Screenshot grounding data:
☆ ☆ ☆ ☆ ☆
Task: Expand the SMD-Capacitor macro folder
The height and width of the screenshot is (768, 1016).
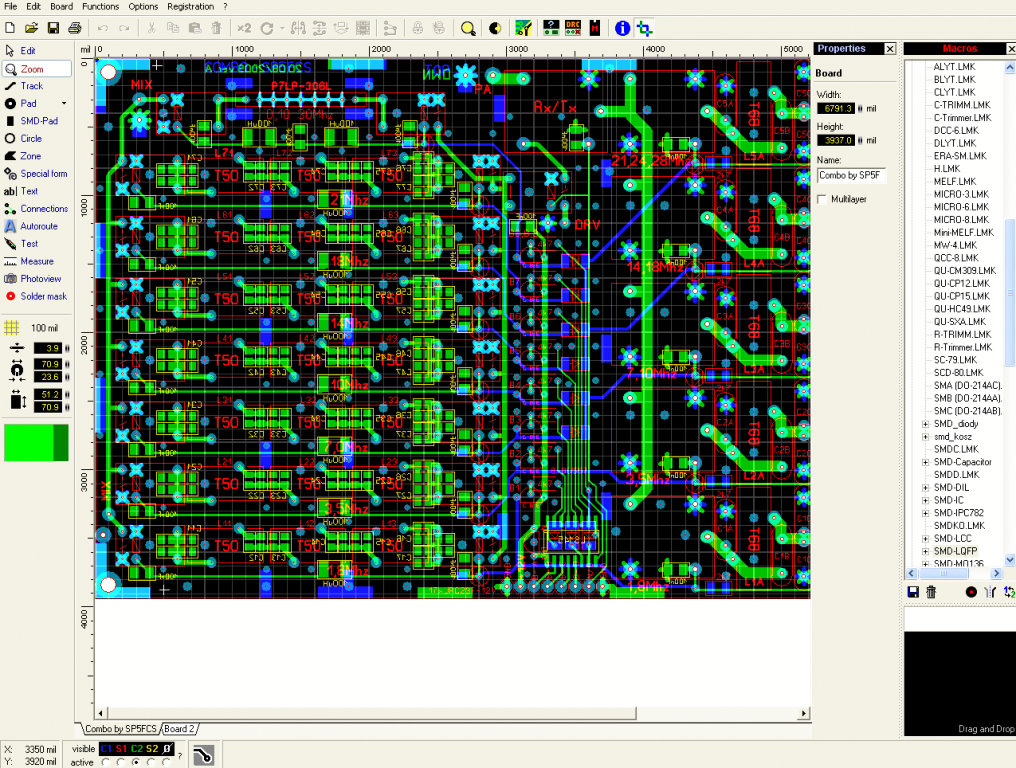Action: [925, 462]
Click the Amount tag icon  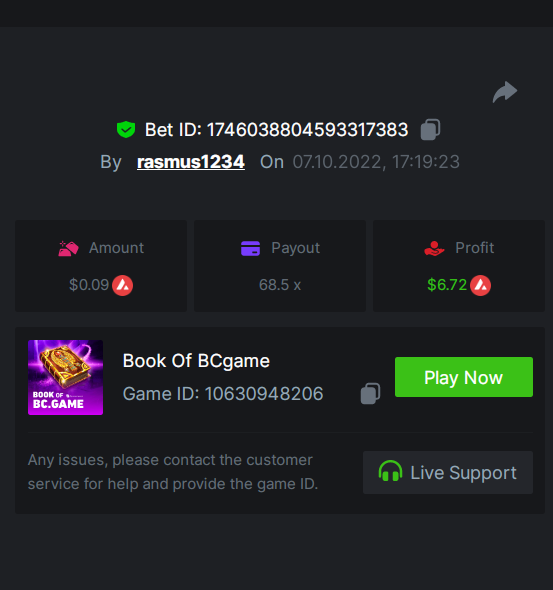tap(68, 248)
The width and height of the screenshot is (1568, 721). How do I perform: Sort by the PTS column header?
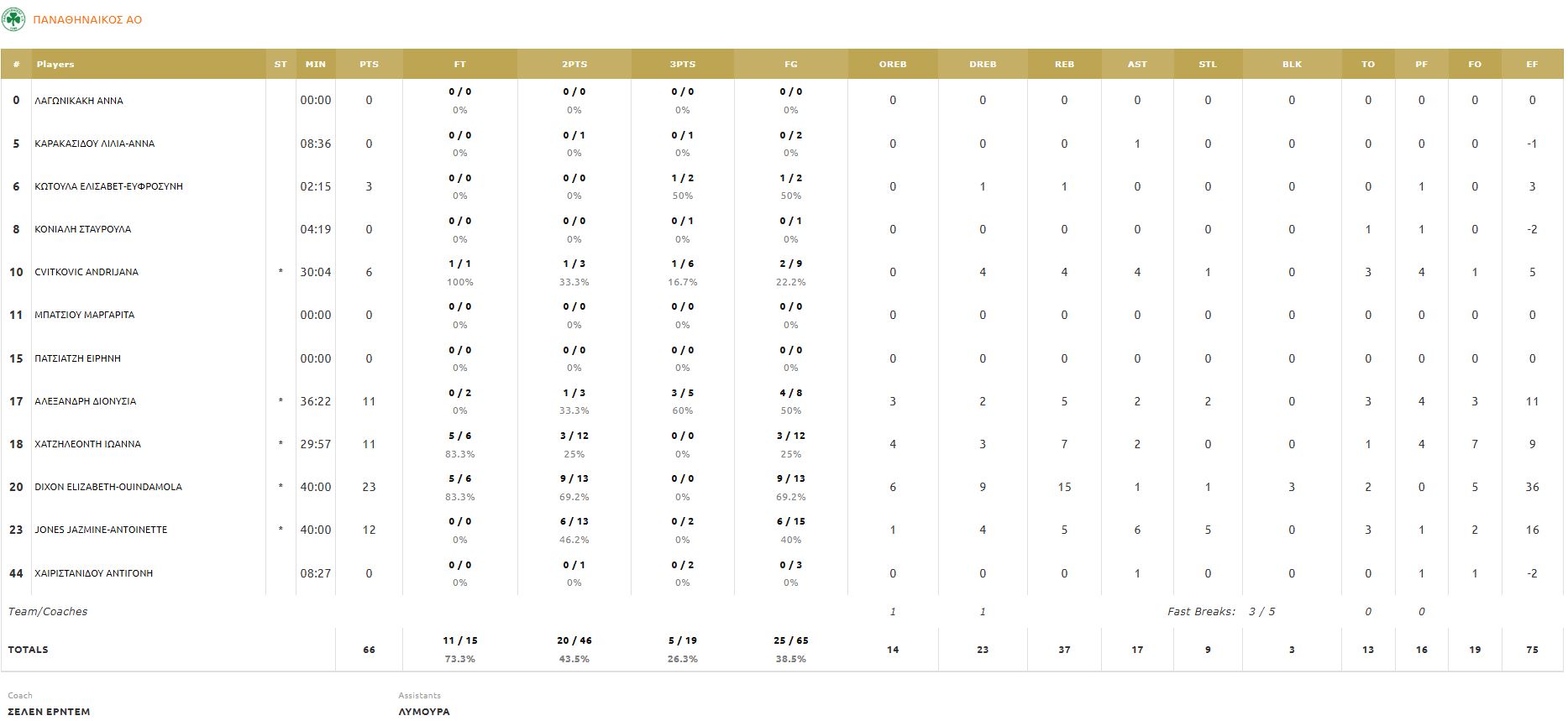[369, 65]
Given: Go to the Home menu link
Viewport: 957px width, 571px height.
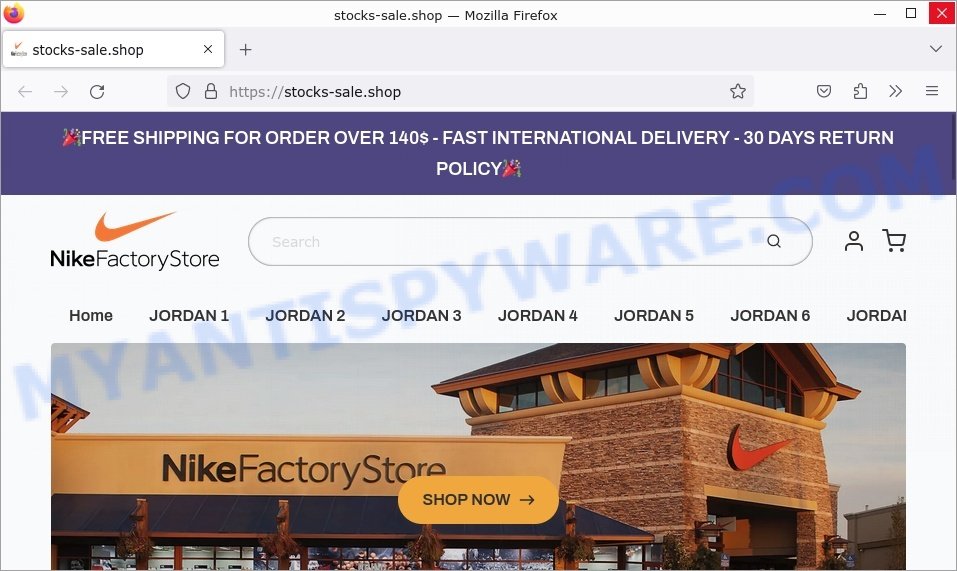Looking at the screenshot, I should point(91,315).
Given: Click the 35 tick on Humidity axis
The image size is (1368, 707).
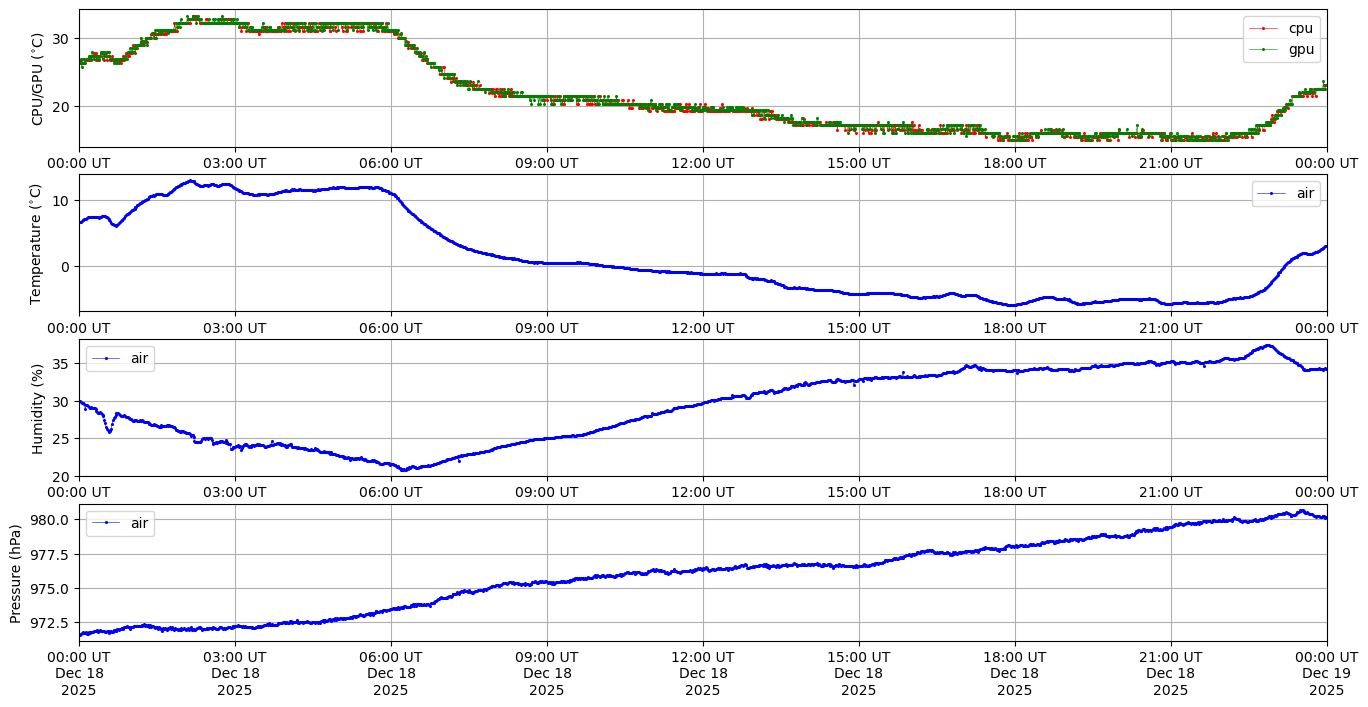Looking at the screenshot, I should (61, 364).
☆ ☆ ☆ ☆ ☆
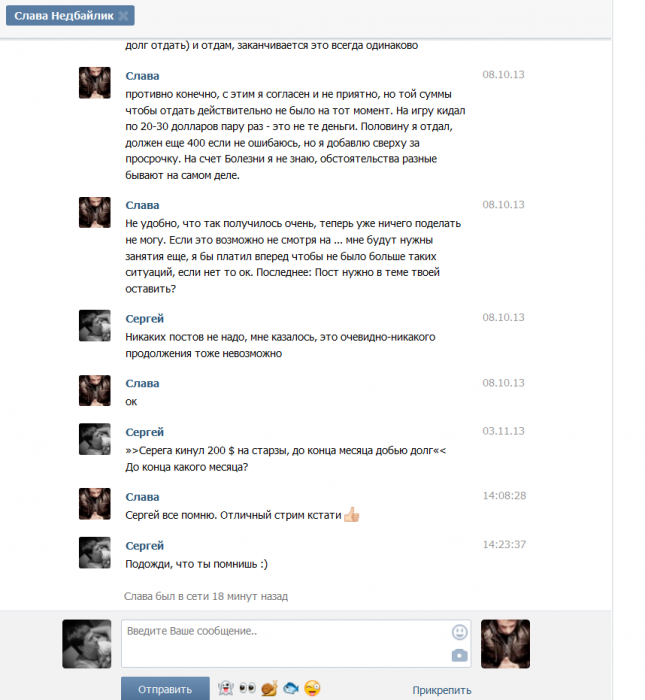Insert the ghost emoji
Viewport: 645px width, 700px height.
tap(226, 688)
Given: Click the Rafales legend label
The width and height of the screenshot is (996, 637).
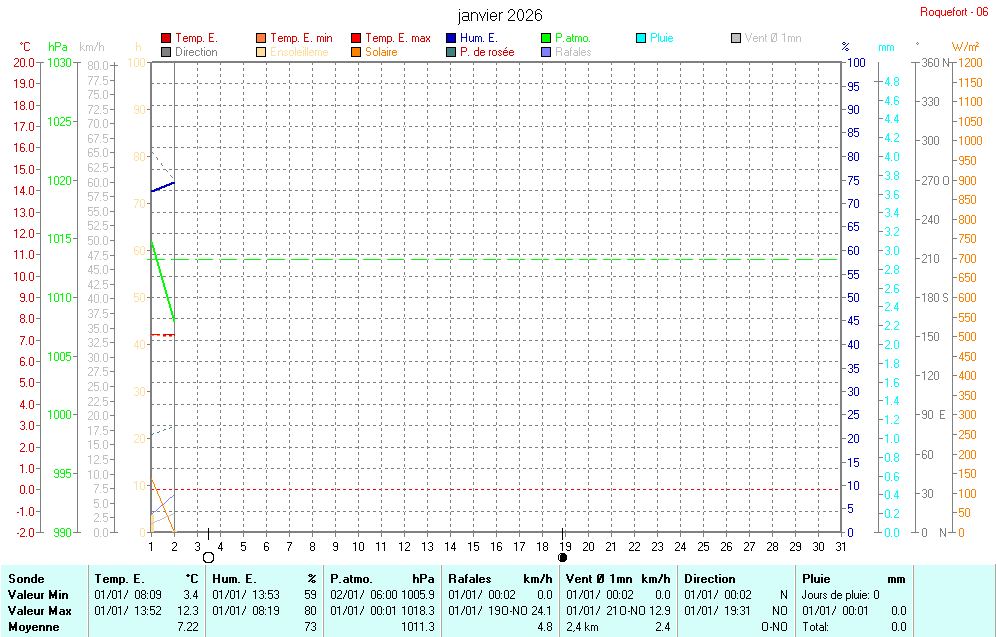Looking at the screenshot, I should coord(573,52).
☆ ☆ ☆ ☆ ☆
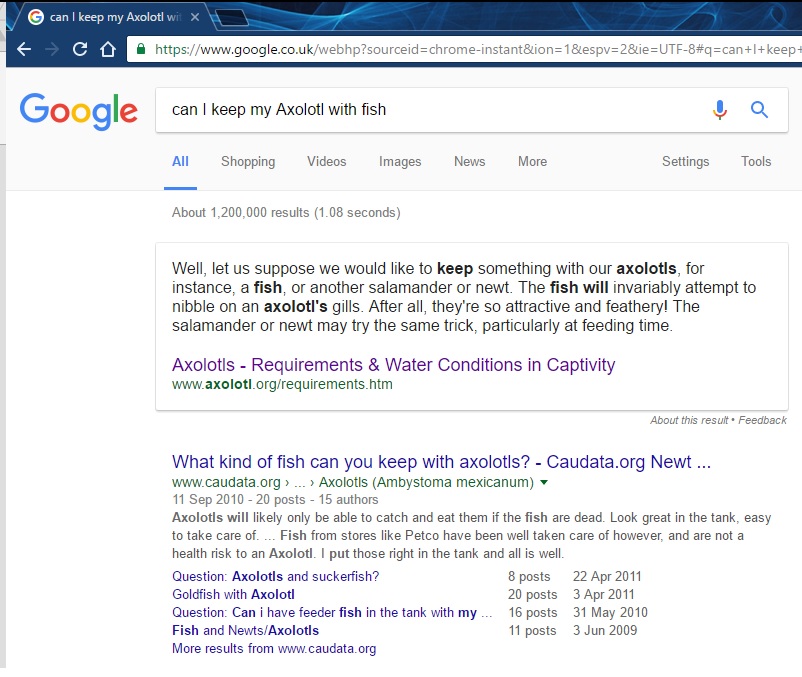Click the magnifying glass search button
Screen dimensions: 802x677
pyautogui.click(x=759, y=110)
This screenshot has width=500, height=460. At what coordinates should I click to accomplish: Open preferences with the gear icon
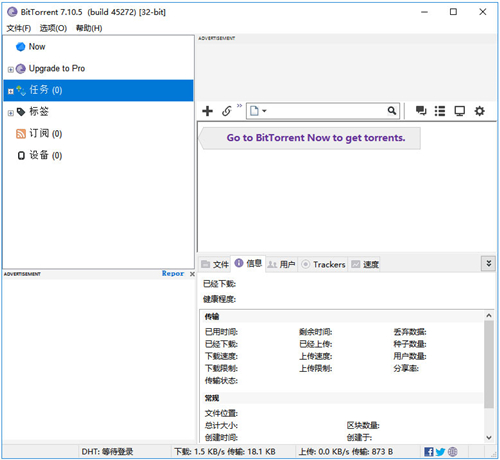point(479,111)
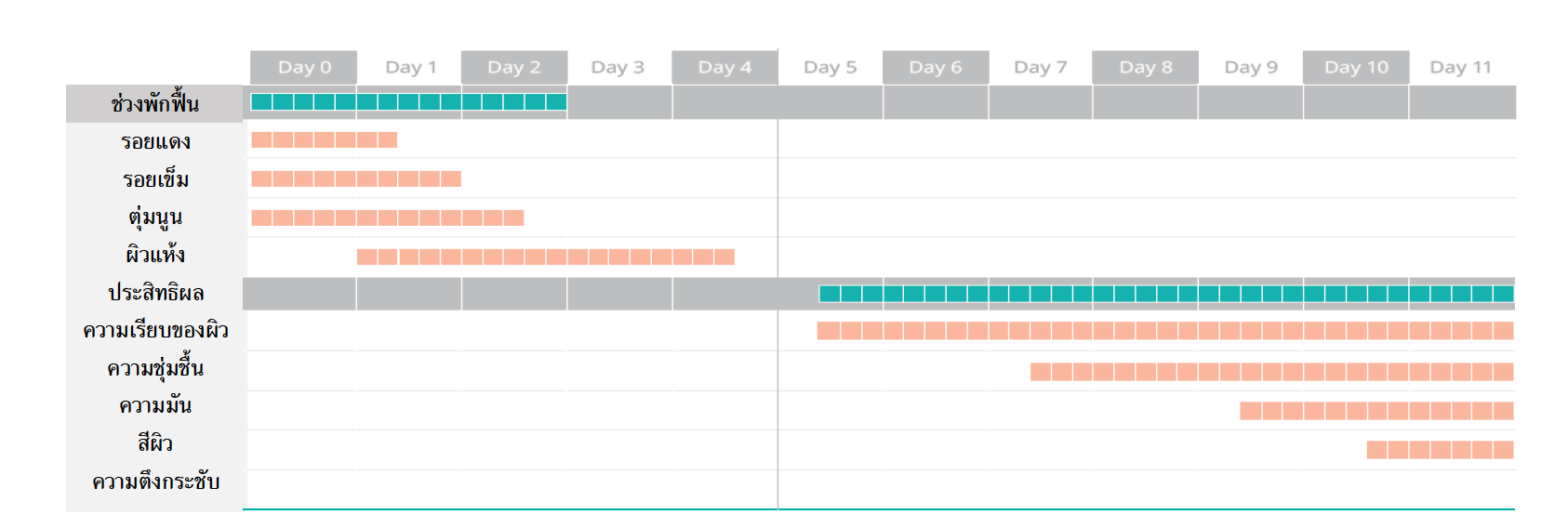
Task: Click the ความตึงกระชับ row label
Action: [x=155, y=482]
☆ ☆ ☆ ☆ ☆
**Work to complete**
Find every line of the data that includes the string "Given". Copy each of those lines.

**Result below**
Given: Go to the Home menu link
Given: Click the 35 tick on Humidity axis
Given: Click the Rafales legend label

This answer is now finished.